Download Schools and Screens Book in PDF, ePub and Kindle

"Cain chronicles twentieth-century schools' experiments with screen media and investigates the contests over citizenship and civic education that emerged in reaction"--


The Art of Screen Time

The Art of Screen Time
Author: Anya Kamenetz
Publisher: Public Affairs
Total Pages: 0
Release: 2020-07-14
Genre: Families
ISBN: 9781541750890

Download The Art of Screen Time Book in PDF, ePub and Kindle

"Screens have become an essential part of modern childhood. This book will show you how to parent with them instead of against them."--Page 4 of cover


Teaching Machines

Teaching Machines
Author: Audrey Watters
Publisher: MIT Press
Total Pages: 325
Release: 2023-02-07
Genre: Education
ISBN: 026254606X

Download Teaching Machines Book in PDF, ePub and Kindle

How ed tech was born: Twentieth-century teaching machines--from Sidney Pressey's mechanized test-giver to B. F. Skinner's behaviorist bell-ringing box.
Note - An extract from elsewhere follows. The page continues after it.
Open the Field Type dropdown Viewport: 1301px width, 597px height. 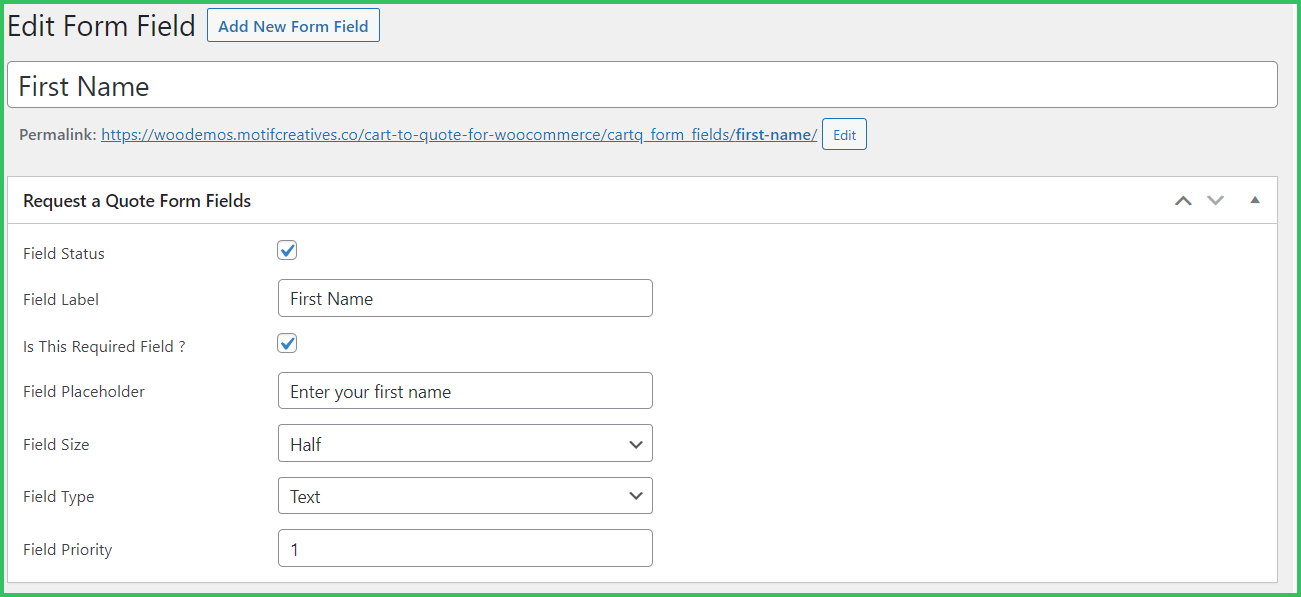pos(465,496)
Contrary to popular belief, ed tech did not begin with videos on the internet. The idea of technology that would allow students to "go at their own pace" did not originate in Silicon Valley. In Teaching Machines, education writer Audrey Watters offers a lively history of predigital educational technology, from Sidney Pressey's mechanized positive-reinforcement provider to B. F. Skinner's behaviorist bell-ringing box. Watters shows that these machines and the pedagogy that accompanied them sprang from ideas--bite-sized content, individualized instruction--that had legs and were later picked up by textbook publishers and early advocates for computerized learning. Watters pays particular attention to the role of the media--newspapers, magazines, television, and film--in shaping people's perceptions of teaching machines as well as the psychological theories underpinning them. She considers these machines in the context of education reform, the political reverberations of Sputnik, and the rise of the testing and textbook industries. She chronicles Skinner's attempts to bring his teaching machines to market, culminating in the famous behaviorist's efforts to launch Didak 101, the "pre-verbal" machine that taught spelling. (Alternate names proposed by Skinner include "Autodidak," "Instructomat," and "Autostructor.") Telling these somewhat cautionary tales, Watters challenges what she calls "the teleology of ed tech"--the idea that not only is computerized education inevitable, but technological progress is the sole driver of events.


The Library Screen Scene

The Library Screen Scene
Author: Renee Hobbs
Publisher: Oxford University Press, USA
Total Pages: 377
Release: 2019
Genre: Performing Arts
ISBN: 0190854316

Download The Library Screen Scene Book in PDF, ePub and Kindle

In the past two decades, several U.S. states have explored ways to mainstream media literacy in school curriculum. However one of the best and most accessible places to learn this necessary skill has not been the traditional classroom but rather the library. In an increasing number of school, public, and academic libraries, shared media experiences such as film screening, learning to computer animate, and video editing promote community and a sense of civic engagement. The Library Screen Scene reveals five core practices used by librarians who work with film and media: viewing, creating, learning, collecting, and connecting. With examples from more than 170 libraries throughout the United States, the book shows how film and media literacy education programs, library services, and media collections teach patrons to critically analyze moving image media, uniting generations, cultures, and communities in the process.